Starting from the first line below, repeat the data exactly through to the last.

::::::::::

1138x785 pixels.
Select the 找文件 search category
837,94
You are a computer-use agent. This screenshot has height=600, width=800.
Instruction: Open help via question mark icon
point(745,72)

::::::::::

* Output of the task *
1138x785 pixels.
Select the 找文件 search category
837,94
You are a computer-use agent. This screenshot has height=600, width=800.
Instruction: Open help via question mark icon
point(745,72)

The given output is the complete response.